• Data excerpts:
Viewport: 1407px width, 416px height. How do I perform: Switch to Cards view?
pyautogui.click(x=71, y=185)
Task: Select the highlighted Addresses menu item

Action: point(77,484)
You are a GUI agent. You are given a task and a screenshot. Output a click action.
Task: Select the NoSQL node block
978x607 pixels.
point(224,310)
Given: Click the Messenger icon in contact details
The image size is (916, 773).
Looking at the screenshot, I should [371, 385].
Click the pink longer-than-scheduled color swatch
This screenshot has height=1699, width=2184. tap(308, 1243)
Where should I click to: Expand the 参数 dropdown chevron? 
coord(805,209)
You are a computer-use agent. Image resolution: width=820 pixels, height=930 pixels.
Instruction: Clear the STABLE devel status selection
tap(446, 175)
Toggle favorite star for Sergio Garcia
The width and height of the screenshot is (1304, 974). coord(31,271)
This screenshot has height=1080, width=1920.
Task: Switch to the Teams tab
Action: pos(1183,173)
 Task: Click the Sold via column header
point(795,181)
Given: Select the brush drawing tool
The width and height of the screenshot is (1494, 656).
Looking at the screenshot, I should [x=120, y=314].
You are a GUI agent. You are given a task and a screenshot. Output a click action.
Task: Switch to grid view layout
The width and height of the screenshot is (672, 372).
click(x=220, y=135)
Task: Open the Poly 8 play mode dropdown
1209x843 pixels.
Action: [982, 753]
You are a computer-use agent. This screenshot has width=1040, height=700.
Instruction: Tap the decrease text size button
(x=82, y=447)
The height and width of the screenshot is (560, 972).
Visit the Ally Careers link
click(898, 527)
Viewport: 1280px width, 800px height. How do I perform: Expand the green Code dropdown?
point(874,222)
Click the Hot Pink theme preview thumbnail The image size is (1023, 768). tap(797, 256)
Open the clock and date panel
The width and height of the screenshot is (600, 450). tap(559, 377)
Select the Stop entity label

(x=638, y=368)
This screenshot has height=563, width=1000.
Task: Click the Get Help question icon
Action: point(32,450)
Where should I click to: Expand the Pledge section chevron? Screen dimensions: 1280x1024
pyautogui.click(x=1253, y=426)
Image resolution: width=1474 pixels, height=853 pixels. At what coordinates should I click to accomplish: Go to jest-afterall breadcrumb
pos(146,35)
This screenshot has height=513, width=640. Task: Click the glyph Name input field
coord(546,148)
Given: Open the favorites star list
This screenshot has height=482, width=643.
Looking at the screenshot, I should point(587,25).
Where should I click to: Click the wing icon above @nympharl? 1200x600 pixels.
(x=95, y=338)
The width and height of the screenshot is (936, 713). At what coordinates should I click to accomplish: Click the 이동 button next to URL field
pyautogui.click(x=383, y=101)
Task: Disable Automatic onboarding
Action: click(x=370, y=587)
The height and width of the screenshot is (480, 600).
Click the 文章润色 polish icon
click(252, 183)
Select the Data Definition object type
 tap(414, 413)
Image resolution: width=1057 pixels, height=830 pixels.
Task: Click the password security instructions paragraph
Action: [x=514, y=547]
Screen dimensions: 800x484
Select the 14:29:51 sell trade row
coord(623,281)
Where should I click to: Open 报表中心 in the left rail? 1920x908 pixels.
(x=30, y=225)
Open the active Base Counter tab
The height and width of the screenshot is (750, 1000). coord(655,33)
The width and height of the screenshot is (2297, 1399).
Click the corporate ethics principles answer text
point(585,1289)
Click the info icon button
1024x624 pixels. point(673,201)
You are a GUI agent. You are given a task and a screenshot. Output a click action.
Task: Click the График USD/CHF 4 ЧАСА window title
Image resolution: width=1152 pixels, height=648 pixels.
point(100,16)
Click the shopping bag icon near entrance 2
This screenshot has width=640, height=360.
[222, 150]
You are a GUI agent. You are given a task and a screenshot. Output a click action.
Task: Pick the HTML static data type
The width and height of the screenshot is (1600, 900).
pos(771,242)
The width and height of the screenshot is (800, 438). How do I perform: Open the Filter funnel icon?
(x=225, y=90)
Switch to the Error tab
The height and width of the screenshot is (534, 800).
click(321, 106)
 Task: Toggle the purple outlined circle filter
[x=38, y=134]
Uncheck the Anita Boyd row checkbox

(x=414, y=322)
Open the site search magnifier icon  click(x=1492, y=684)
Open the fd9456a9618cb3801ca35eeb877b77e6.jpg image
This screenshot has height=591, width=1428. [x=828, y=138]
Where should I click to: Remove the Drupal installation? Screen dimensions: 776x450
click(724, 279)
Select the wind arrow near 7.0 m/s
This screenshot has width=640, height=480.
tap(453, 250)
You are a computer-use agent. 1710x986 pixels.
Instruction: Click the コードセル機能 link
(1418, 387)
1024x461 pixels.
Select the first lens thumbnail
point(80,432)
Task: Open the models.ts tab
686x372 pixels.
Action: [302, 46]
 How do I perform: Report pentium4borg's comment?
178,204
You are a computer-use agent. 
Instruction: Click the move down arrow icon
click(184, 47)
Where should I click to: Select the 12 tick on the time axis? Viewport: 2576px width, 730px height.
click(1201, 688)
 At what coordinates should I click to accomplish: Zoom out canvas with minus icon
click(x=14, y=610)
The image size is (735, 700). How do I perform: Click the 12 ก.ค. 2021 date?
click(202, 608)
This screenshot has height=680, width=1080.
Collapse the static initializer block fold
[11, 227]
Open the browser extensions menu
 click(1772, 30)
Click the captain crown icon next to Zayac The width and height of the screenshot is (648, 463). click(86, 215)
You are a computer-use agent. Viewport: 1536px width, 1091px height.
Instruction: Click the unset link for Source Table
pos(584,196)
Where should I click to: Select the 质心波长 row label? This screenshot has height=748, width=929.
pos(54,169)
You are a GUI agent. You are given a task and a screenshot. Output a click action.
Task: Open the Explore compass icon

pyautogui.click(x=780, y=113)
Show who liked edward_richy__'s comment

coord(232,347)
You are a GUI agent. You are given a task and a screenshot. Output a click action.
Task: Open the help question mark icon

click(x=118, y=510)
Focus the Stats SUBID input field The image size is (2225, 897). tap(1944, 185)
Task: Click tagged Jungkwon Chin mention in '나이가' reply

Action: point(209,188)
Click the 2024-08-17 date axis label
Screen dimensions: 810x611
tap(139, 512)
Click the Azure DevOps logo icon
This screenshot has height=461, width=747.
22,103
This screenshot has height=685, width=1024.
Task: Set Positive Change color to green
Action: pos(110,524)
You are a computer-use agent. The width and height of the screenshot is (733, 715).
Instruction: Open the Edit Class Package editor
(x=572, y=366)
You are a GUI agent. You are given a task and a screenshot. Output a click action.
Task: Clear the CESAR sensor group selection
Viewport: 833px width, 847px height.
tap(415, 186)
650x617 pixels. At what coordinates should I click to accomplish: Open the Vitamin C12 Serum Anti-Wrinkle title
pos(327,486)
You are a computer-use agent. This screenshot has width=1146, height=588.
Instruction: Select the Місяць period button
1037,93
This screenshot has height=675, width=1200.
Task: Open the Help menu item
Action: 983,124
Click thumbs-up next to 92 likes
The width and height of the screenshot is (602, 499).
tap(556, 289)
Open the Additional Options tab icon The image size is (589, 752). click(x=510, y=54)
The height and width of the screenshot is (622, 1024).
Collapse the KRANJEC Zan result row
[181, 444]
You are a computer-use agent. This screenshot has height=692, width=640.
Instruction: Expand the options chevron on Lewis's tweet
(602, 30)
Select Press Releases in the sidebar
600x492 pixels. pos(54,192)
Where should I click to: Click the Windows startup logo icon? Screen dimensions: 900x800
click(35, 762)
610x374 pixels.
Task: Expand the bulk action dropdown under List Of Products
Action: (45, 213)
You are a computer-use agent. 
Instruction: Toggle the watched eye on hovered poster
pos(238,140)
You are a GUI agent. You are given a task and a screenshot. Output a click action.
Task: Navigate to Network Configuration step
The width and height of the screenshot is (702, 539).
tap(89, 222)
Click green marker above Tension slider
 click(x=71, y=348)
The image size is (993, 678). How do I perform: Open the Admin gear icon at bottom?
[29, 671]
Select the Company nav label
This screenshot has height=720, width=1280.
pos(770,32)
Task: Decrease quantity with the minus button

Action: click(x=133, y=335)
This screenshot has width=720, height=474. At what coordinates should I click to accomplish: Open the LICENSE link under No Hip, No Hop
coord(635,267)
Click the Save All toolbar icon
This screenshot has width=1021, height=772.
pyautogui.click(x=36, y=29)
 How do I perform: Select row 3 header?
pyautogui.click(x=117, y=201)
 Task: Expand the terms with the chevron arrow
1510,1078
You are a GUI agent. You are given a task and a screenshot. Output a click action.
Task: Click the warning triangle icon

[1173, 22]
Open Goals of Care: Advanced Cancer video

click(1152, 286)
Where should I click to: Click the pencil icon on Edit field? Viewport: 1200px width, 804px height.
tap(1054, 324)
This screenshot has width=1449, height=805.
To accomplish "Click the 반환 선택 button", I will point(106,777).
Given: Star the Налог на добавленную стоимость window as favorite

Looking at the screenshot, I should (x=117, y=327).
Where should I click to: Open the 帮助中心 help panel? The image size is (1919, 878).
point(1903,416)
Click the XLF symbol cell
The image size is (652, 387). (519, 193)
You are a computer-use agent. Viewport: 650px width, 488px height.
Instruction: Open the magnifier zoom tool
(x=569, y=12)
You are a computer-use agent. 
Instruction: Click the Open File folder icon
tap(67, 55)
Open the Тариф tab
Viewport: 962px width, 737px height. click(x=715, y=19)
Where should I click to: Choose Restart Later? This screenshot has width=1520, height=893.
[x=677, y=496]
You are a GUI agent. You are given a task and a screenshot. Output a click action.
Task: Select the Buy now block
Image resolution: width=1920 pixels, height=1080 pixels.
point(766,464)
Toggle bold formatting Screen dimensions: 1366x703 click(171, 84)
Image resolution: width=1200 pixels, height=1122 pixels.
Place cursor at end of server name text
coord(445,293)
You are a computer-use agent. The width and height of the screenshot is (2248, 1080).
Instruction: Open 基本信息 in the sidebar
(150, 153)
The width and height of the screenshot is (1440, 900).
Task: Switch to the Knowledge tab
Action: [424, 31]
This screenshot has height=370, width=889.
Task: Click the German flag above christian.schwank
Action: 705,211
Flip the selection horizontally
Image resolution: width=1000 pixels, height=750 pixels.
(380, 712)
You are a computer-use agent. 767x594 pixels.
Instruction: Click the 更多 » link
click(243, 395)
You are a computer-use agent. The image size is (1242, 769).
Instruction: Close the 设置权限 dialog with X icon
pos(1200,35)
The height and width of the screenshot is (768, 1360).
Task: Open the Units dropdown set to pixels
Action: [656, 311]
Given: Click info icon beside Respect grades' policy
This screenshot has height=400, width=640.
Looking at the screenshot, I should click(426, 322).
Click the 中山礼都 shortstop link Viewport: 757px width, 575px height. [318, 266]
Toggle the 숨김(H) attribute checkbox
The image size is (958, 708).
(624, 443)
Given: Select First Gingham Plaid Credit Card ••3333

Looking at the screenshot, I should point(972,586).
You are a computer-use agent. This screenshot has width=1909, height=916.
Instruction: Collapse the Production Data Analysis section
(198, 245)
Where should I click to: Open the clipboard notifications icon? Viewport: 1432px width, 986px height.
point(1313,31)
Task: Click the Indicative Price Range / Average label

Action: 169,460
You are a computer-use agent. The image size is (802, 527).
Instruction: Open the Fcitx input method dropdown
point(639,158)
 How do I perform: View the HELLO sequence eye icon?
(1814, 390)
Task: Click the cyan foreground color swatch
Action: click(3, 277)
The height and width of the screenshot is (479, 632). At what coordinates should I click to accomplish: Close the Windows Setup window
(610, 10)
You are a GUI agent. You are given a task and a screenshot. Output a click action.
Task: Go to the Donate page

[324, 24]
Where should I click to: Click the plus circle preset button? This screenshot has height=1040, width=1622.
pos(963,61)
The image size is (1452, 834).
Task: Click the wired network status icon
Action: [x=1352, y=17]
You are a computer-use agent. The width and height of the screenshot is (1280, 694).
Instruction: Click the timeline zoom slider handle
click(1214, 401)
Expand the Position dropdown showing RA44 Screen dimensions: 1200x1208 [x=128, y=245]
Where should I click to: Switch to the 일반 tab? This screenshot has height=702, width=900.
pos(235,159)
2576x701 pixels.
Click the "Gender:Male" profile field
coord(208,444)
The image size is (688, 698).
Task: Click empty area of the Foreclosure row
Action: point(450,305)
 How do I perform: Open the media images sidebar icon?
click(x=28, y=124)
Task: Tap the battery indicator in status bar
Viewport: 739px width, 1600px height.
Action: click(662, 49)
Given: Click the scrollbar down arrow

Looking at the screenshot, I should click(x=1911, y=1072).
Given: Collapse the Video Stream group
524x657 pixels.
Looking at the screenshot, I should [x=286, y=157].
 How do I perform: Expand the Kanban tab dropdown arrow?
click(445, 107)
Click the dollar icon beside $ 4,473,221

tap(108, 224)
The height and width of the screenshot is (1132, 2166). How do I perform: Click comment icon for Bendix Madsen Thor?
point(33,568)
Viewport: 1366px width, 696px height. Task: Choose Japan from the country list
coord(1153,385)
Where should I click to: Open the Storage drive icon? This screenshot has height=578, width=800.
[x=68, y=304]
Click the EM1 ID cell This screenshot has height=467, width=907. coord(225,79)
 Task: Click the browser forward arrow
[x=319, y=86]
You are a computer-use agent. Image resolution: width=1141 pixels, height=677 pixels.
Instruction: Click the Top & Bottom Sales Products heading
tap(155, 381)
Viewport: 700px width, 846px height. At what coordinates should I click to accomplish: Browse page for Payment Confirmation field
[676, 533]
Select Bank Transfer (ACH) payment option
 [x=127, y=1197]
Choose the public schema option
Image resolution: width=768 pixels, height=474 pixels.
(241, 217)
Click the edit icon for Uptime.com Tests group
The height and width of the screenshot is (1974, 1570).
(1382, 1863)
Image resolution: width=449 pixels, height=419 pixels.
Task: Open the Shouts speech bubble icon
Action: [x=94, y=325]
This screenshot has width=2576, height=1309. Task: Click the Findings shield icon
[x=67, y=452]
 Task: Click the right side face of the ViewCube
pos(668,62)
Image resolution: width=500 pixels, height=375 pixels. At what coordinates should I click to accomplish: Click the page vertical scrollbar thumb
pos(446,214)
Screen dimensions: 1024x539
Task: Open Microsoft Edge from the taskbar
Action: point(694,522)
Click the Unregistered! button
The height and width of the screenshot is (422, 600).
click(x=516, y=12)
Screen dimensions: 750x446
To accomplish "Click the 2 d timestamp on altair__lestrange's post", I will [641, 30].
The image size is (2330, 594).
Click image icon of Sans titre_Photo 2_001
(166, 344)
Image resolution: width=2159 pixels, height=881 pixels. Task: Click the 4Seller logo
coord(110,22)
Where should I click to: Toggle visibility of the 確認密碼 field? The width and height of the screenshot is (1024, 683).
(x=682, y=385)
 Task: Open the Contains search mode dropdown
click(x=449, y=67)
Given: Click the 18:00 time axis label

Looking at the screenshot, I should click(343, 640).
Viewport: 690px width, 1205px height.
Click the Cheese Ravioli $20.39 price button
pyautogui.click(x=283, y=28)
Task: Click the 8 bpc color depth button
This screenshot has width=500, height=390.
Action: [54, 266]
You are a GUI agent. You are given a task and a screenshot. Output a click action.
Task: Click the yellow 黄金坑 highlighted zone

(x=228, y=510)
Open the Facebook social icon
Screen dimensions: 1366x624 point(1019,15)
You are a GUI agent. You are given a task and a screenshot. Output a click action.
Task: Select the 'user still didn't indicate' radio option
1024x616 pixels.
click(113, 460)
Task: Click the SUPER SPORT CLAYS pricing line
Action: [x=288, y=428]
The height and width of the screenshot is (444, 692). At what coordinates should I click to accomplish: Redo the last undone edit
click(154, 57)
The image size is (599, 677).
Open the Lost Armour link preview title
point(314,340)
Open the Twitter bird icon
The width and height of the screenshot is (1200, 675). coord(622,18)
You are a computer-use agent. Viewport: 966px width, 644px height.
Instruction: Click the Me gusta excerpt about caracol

• Activity: Would you set down, word for word, the lines from the opening of the entries above through the line with "You are a computer-use agent. Image resolution: width=820", both included, and no others?

• Answer box:
Viewport: 1407px width, 416px height. How do I perform: Switch to Cards view?
pyautogui.click(x=71, y=185)
Task: Select the highlighted Addresses menu item

Action: point(77,484)
You are a GUI agent. You are given a task and a screenshot. Output a click action.
Task: Select the NoSQL node block
978x607 pixels.
point(224,310)
Given: Click the Messenger icon in contact details
The image size is (916, 773).
Looking at the screenshot, I should [371, 385].
Click the pink longer-than-scheduled color swatch
This screenshot has height=1699, width=2184. tap(308, 1243)
Where should I click to: Expand the 参数 dropdown chevron? 
coord(805,209)
You are a computer-use agent. Image resolution: width=820 pixels, height=930 pixels.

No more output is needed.